In the picture, you can see the guitar sides (still in the waist clamp) mounted in the vice on my workbench. I clamped the top to the sides temporarily in order to mark where the top braces intersect the sides. This was important step which required some careful measuring and squaring. Even though there is an inner mold supporting the sides, there is still some play in them. When clamping the top on, I made sure that the neck block area was as square as possible to the guitar top. This is important because it will minimize adjustments to the neck when it gets attached later (I’ll need to repeat this step when I actually glue the top, as well) It was also imperative that the neck block be located at 3 15/16″ from the sound hole and that the tail block be 20″ from the neck block. Once all of this was set I clamped the top to the sides.
With the top clamped in place I marked the positions of all of the braces where they intersected the sides. I made sure to capture than angles that the braces made as they crossed the sides.
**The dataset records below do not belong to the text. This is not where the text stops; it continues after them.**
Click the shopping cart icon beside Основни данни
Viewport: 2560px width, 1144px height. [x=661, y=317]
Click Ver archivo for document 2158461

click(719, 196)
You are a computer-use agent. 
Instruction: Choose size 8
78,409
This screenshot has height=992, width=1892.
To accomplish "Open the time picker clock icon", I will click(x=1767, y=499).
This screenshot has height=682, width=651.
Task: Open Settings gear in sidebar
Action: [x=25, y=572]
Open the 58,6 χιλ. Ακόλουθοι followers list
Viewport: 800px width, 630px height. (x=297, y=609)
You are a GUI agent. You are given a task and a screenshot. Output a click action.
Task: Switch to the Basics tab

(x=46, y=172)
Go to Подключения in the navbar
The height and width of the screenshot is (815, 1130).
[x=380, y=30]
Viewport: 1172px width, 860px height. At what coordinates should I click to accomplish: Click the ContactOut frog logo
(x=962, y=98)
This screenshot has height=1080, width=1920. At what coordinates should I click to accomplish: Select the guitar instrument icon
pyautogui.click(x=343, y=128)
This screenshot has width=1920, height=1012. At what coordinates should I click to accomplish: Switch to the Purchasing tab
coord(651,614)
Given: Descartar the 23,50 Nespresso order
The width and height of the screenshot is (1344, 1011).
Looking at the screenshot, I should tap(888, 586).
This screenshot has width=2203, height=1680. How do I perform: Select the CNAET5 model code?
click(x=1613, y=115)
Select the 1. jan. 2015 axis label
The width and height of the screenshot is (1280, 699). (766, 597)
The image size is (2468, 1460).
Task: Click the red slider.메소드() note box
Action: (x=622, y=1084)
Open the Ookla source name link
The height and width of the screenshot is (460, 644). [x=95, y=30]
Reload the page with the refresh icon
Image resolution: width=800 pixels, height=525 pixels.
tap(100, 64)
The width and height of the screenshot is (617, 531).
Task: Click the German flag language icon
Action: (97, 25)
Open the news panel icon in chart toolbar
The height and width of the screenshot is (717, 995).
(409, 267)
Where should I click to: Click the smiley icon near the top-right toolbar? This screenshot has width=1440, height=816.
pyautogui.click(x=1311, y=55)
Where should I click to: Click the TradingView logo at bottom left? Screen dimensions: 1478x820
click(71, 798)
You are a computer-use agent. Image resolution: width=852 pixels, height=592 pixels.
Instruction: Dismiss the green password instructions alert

After this was done, it was time to mark the braces along the sides to indicate where they would need to be trimmed to. I did this while the top was still clamped in place so that I would not have to repeat the placement again later.
Now it was time to cut the notches in the kerfed linings to receive the braces. I’ve seen this done two ways – one way is to cut all the way through the sides where the braces intersect, the other is to cut only through the kerfed linings to create a little “pocket” for the ends of the braces to be glued into. I chose the latter. It just seems to be a more refined way to do this. To do this, I used a knife along the marked lines at an angle to create a kerf on each side of each notch and then carefully removed the waste with a sharp chisel. It was important to only recess these notches down to the height of the braces (about .100″). They also had to be angled slightly to match the angle on the ends of the braces.
With the notches cut in the linings, I moved on to the top to trim the braces. Because my previous marks were made on the outside edge of the sides, I moved in toward the center of the top a distance equal to the thickness of the sides from my marked locations. I made a narrow saw kerf at that location and then removed the ends of the braces with a chisel. I also reshaped the ends of the braces to be sure that they finished at about .100″.
Next, it will be time to glue the top to the sides. However, before that can be done I need to make some special clamps to help with the process. Of course, once that is done, I will have to repeat this process for the back.